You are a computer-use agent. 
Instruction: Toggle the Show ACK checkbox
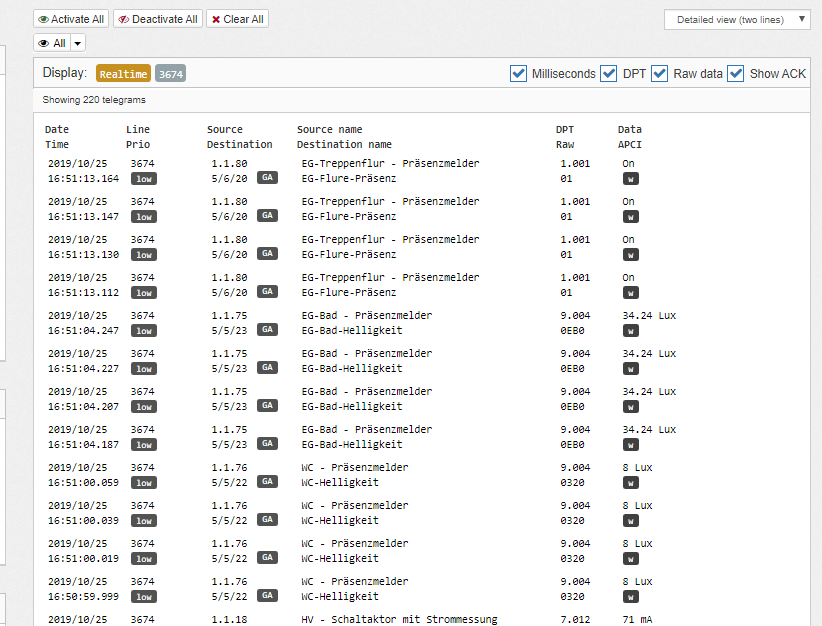coord(736,73)
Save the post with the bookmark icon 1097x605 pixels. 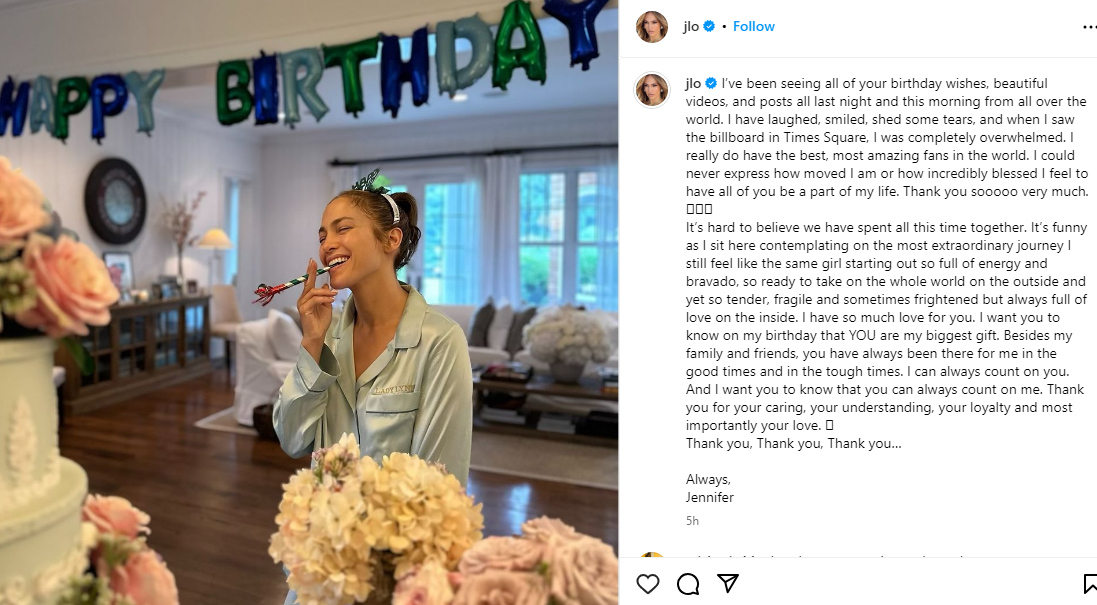pyautogui.click(x=1089, y=584)
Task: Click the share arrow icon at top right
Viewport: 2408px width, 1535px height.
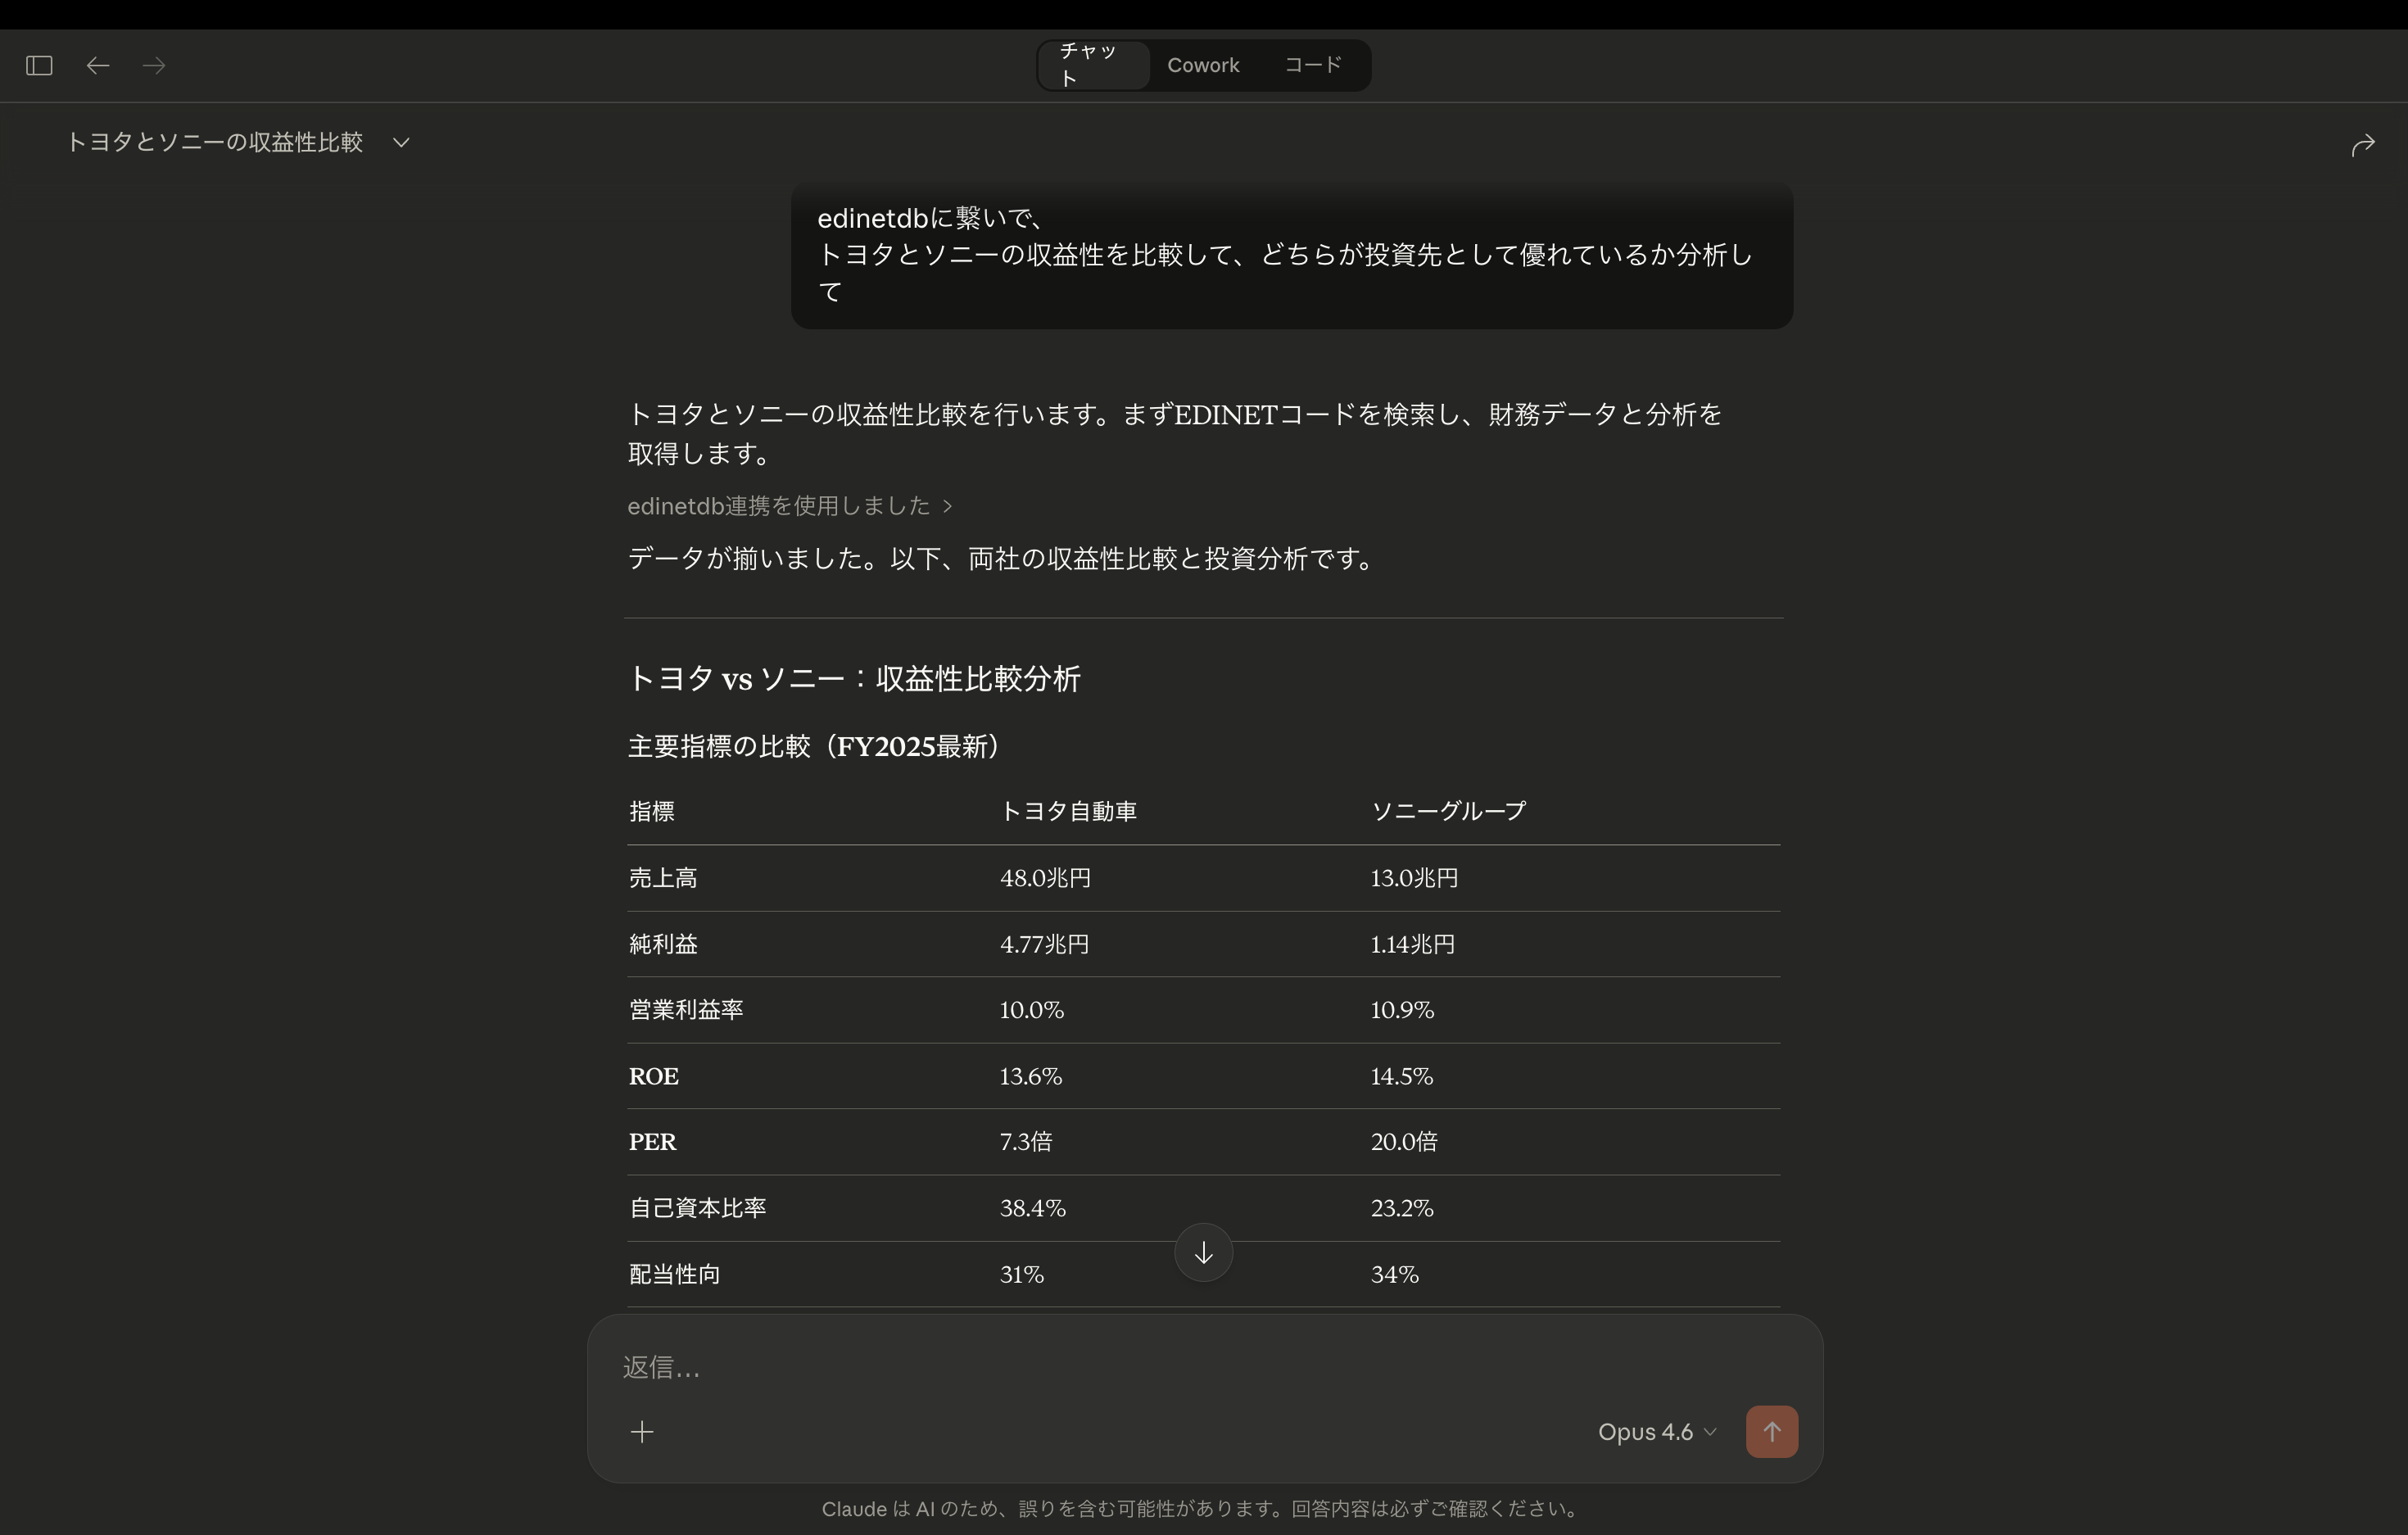Action: coord(2362,146)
· · · · ·
__What you should do__: Extract, word for word, the lines of the rows from the one containing "Task: Click the share arrow icon at top right" up to and including the last line, and leave the pictures out.

__The reply__:
Task: Click the share arrow icon at top right
Viewport: 2408px width, 1535px height.
Action: coord(2362,146)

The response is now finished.